Tike’s face was sad for a second, but before she turned her eyes toward him, he slapped himself in the face with the back of his hand, in a way that always made him smile, glad or sad. “Let it be rotten, Lady.” He put his hands on his hips and took a step backward, and stood looking the whole house over. “Guess it’s got a right to be rotten if it wants to be rotten, Lady. Goldern whizzers an’ little jackrabbits! Look how many families of kids that little ole shack has suckled up from pups. I’d be all rickety an’ bowlegged, an’ bent over, an’ sagged down, an’ petered out, an’ swayed in my middle, too, if I’d stood in one little spot like this little ole shack has, an’ stood there for fifty-two years. Let it rot. Rot! Rot down! Fall down! Sway in! Keel over! You little ole rotten piss soaked bastard, you! Fall!” His voice changed from one of good fun into words of raging terror. “Die! Fall! Rot!”

“I just hate it.” She stepped backward and stood close up against him. “I work my hands and fingers down to the bones, Tike, but I can’t make it any cleaner. It gets dirtier every day.”

Tike’s hand felt the nipples of her breast as he kissed her on the neck from behind and chewed her gold earrings between his teeth. His fingers rubbed her breasts, then rubbed her stomach as he pulled the letter out of her apron pocket. “Read th’ little letter?”

“Hmh? Just look at those poor old rotted-out boards. You can actually see them rot and fall day after day.” She leaned back against his belt buckle.

He put his arms around her and squeezed her breasts soft and easy in his hands. He held his chin on her right shoulder and smelled the skin of her neck and her hair as they both stood there and looked.

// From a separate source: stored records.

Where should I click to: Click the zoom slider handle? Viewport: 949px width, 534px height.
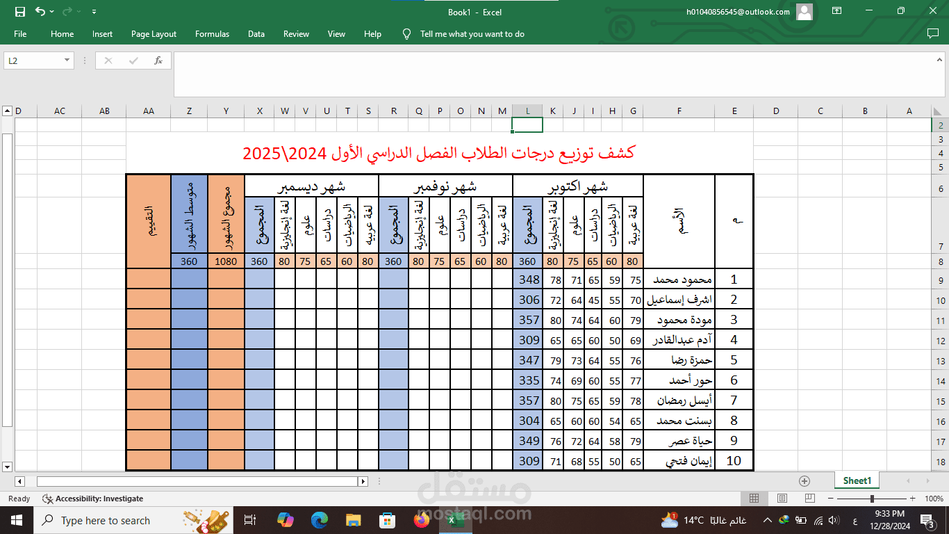tap(872, 499)
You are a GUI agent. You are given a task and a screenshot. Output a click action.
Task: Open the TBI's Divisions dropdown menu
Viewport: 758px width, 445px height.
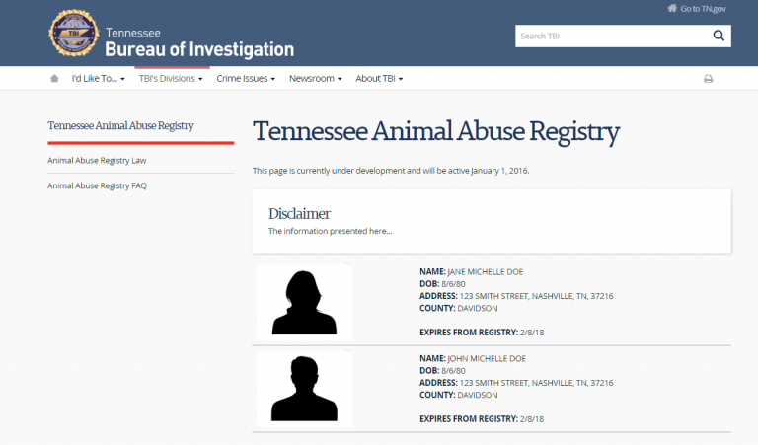[x=171, y=78]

“Department of Agriculture.” She read on the outside.

“Uh-hmm.”

“Why. A little book. Let’s see. Farmer’s Bulletin Number Seventeen Hundred. And Twenty. Mm-hmm.”

“Yes, ma’am.”

“The Use of Adobe or Sun Dried Brick for Farm Building.” A smile shone through her tears.

“Yes, Lady.” He felt her breasts warmer under his hands.

“A picture of a house built out of adobe. All covered over with nice colored stucco. Pretty. Well, here’s all kinds of drawings, charts, diagrams, showing just about everything in the world about it.”

“How to build it from th’ cellar up. Free material. Just take a lot of labor an’ backbendin’,” he said. Then a smile was in his soul. “Cost me a whole big nickel, that book did.”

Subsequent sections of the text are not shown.